Write the next part of the text below on fertilizing lawns in the fall, picking up right after its final tip.

- [PAGE EXTRACT]
◆ ◆ ◆ ◆ ◆

Fertilize in the Fall - If At All!
Many homeowners continue applying fertilizer, weed prevention and other chemicals throughout the spring and summer. But there are some drawbacks and potential negative impacts from this approach. As the summer thunderstorms begin occurring, often with heavy rainfall and downpours, those chemicals can get washed into the storm sewer system and downstream where they can have harmful effects on waterways and the birds, fish and animals that depend on that water.
If you fertilize your lawn once a year, September certainly is the best month to do so: there are cooler temperatures, ample rain, and weeds are dying back. For the greatest benefit to your lawn be sure to use a “slow release” fertilizer; this long-lasting type is also more likely to stay in the root zone rather than washing off to local waters with the next rainstorm.
Here are a few other tips to minimize the effect that fertilizers have on our water resources:
- If you fertilize more than once a year, consider cutting back just to September.
- More is not always better! Use only the amount directed.
- Check the weather forecast, and don’t apply fertilizer when rain is predicted.
- Clean up any spills by sweeping the product back onto the lawn. Never sweep fertilizer toward a paved surface or a storm drain!

◆ ◆ ◆ ◆ ◆

- [INFORMATION PROVIDED]
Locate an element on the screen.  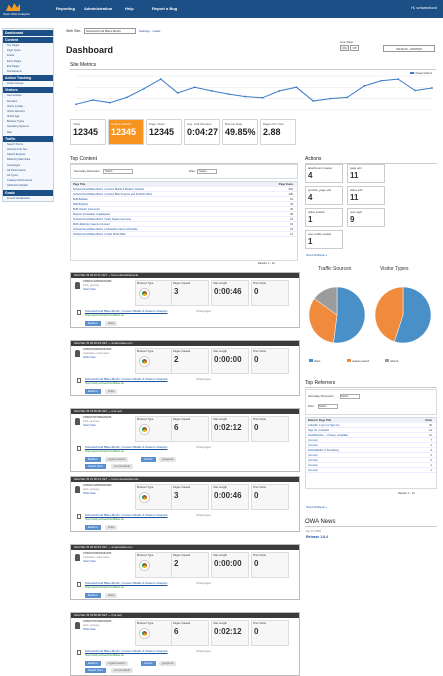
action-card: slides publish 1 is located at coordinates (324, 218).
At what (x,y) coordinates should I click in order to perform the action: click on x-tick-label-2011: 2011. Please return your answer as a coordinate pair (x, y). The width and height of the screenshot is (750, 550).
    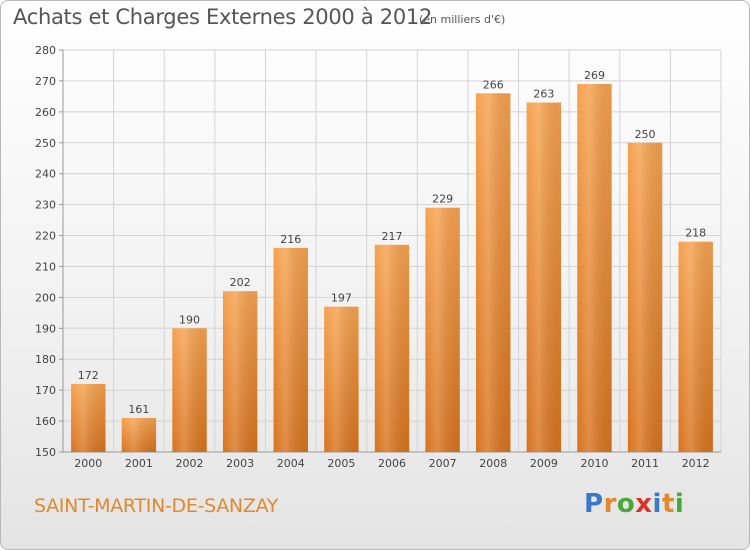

◆ ◆ ◆ ◆ ◆

- [OUTPUT]
Also - please remember to avoid blocking storm drains and curb inlets with yard waste! Grass, weed and leaves that get swept into storm drains can cause blockages which may result in storm drains backing up and flooding! While these are organic materials, they will not decompose quickly enough to avoid clogging drains. Grass clippings especially also contain an excess amount of nitrogen which can cause algae blooms in ponds. Algae blooms deplete the oxygen supply when the algae die off and harm aquatic plants and wildlife who depend on this water!
Please consider the impacts of your actions when working in your yard. The impacts can often be felt quite a distance away.
If you have any questions, please e-mail us or call 703-771-2790. If you see a storm drain that is blocked with grass or leaves, please report this to the Street Division by e-mailing firstname.lastname@example.org.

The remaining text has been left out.